The parsing of DTD syntax is not large at all. Attribute defaulting and
normalization is also not much code. Entity expansion determines an
architecture for streams in the parser, but not much code. Element pattern
validation is about 1000 lines of C++, but I implemented an n-element
backtracking pattern matcher. It can handle declarations such as:
<!ELEMENT X ( (A, B, C, D, E) | (Q?, A, B, C, D, F))>
The spec only requires 1 element lookahead so it was overkill (the specific
clause said 'may' so I did).
I also agree that a better description of some XML features, entity
expansion in particular, would make implementation easier (in the sense of
clearly knowing what is required not the amount of code).
Marc B McDonald
Principal Software Scientist
Design Intelligence, Inc
www.design-intelligence.com <http://www.design-intelligence.com>
----------
From: Tim Bray [SMTP:tbray@textuality.com]

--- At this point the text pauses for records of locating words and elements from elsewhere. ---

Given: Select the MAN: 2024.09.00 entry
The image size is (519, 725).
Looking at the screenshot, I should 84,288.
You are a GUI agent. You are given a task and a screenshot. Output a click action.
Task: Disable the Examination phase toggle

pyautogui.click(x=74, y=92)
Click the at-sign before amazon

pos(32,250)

Sent: Monday, June 28, 1999 4:36 PM
To: David Brownell
Cc: XML-Dev Mailing list
Subject: Re: parsers for Palm?
At 04:27 PM 6/28/99 -0700, David Brownell wrote:
>> Distinguish between <!DOCTYPE > and validation. I do *not* agree
>> that parsing DTD syntax takes up 2/3 of a parser.
>
>I did distinguish between them.
...
>Savings may not be 2/3 ... but I'd be _really_ surprised if they
were
>less than 1/2. The best way to know is to implement ... :-)
I did.
>But they can become a LOT
>smaller if they don't need to handle even that, and are relieved of
>the responsibilities to handle the syntax and state in a DOCTYPE.

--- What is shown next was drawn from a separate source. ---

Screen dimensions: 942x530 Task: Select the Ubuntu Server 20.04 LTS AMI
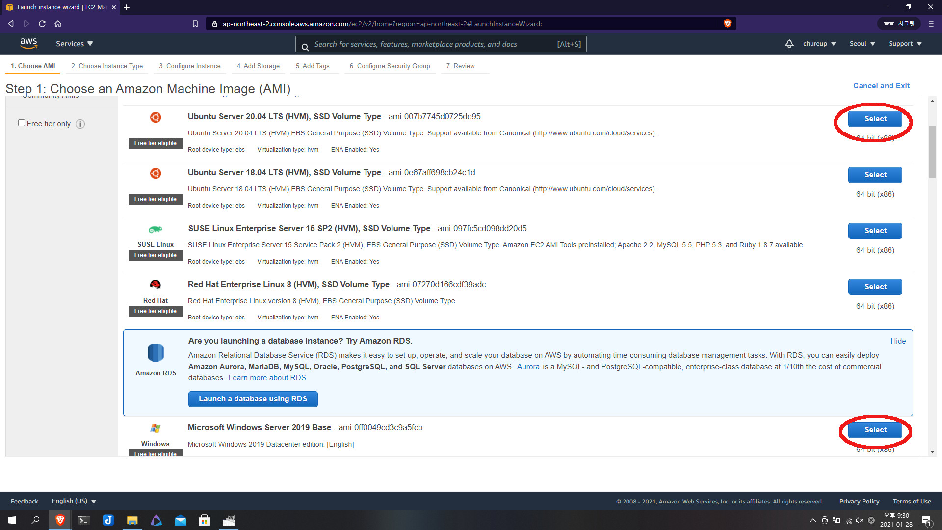pyautogui.click(x=875, y=119)
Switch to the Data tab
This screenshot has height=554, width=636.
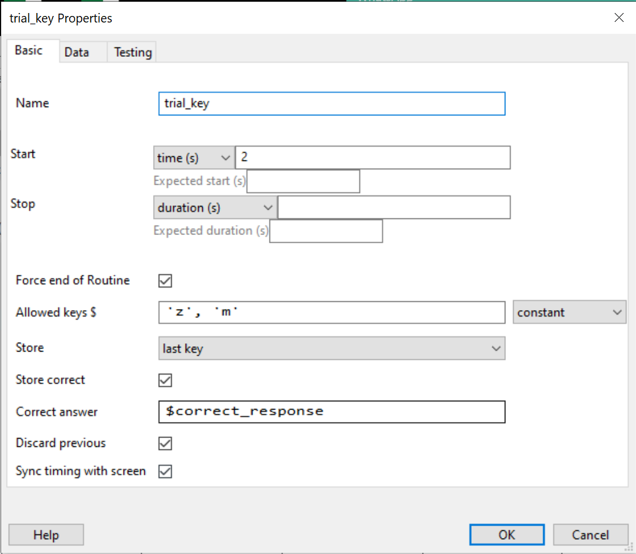tap(77, 52)
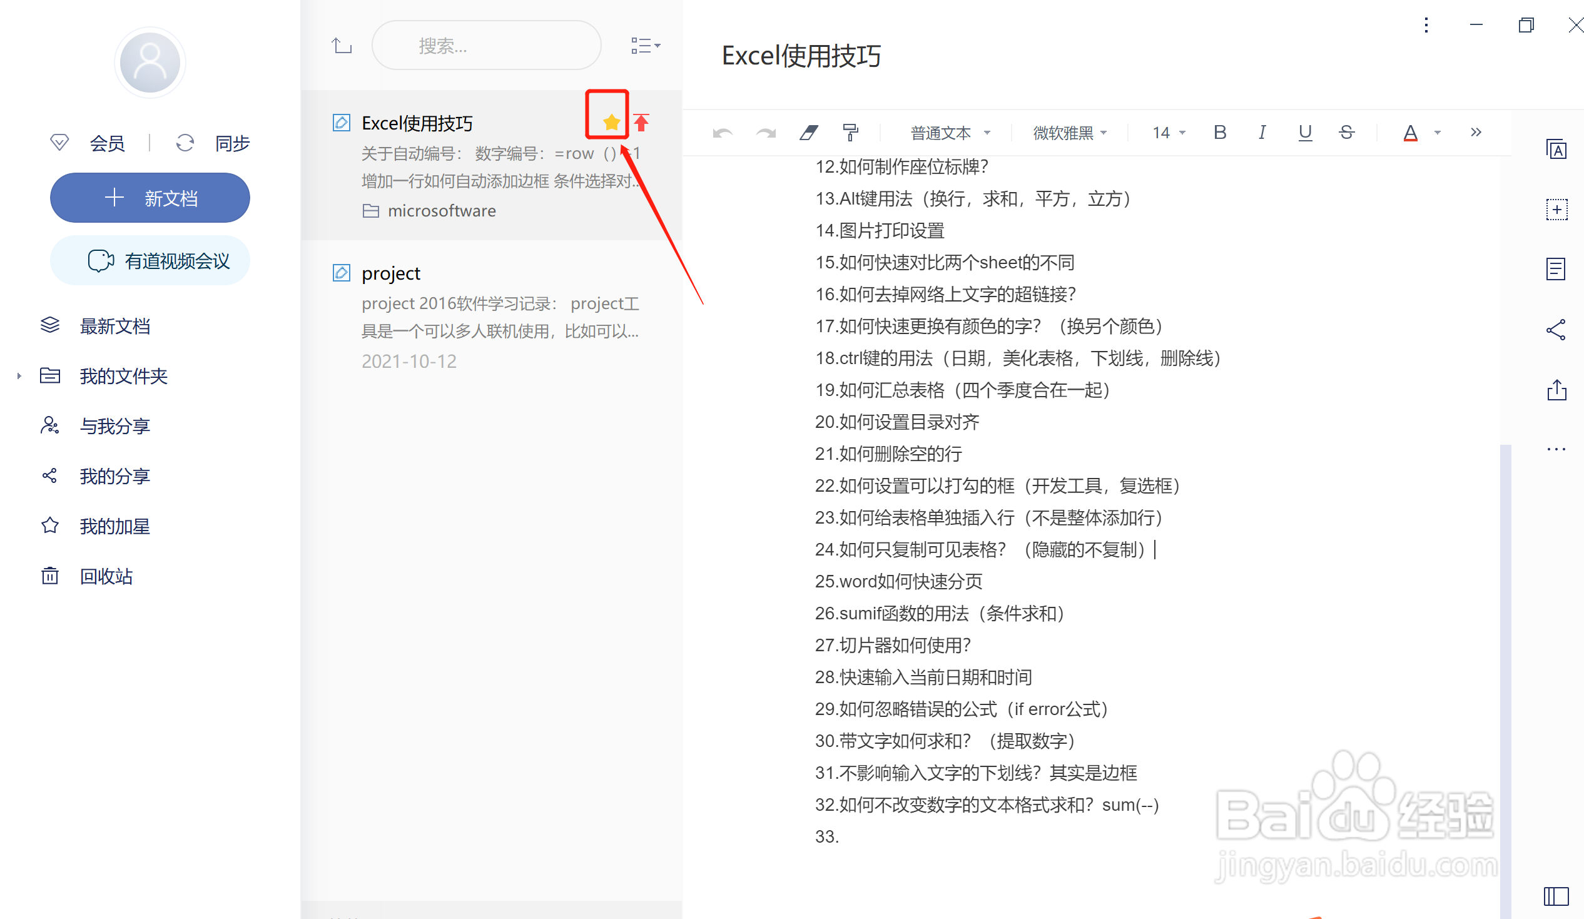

I disagree. We went through this quite a bit in the XML Syntax
Working
Group. It is absolutely *not* the case that DTD parsing is
demonstrably
very expensive. There was a conventional wisdom floating about that
a parser for a DTD-free dialect of XML could deliver the same
performance
and functionality in immensely less space. Empirical analysis fails
to support this contention. Analysis of existing parsers shows
immense
amounts of work going into things like reading Unicode efficiently,
doing
well-formedness checks on entity nesting, and tracking locations to
support good error messages - I repeat that there is a resounding
lack
of evidence to show that parsing DTD syntax is particularly taxing
for
any competent programmer. Even parameter entities aren't hard to
implement - they are hard to *describe*, just not hard to implement.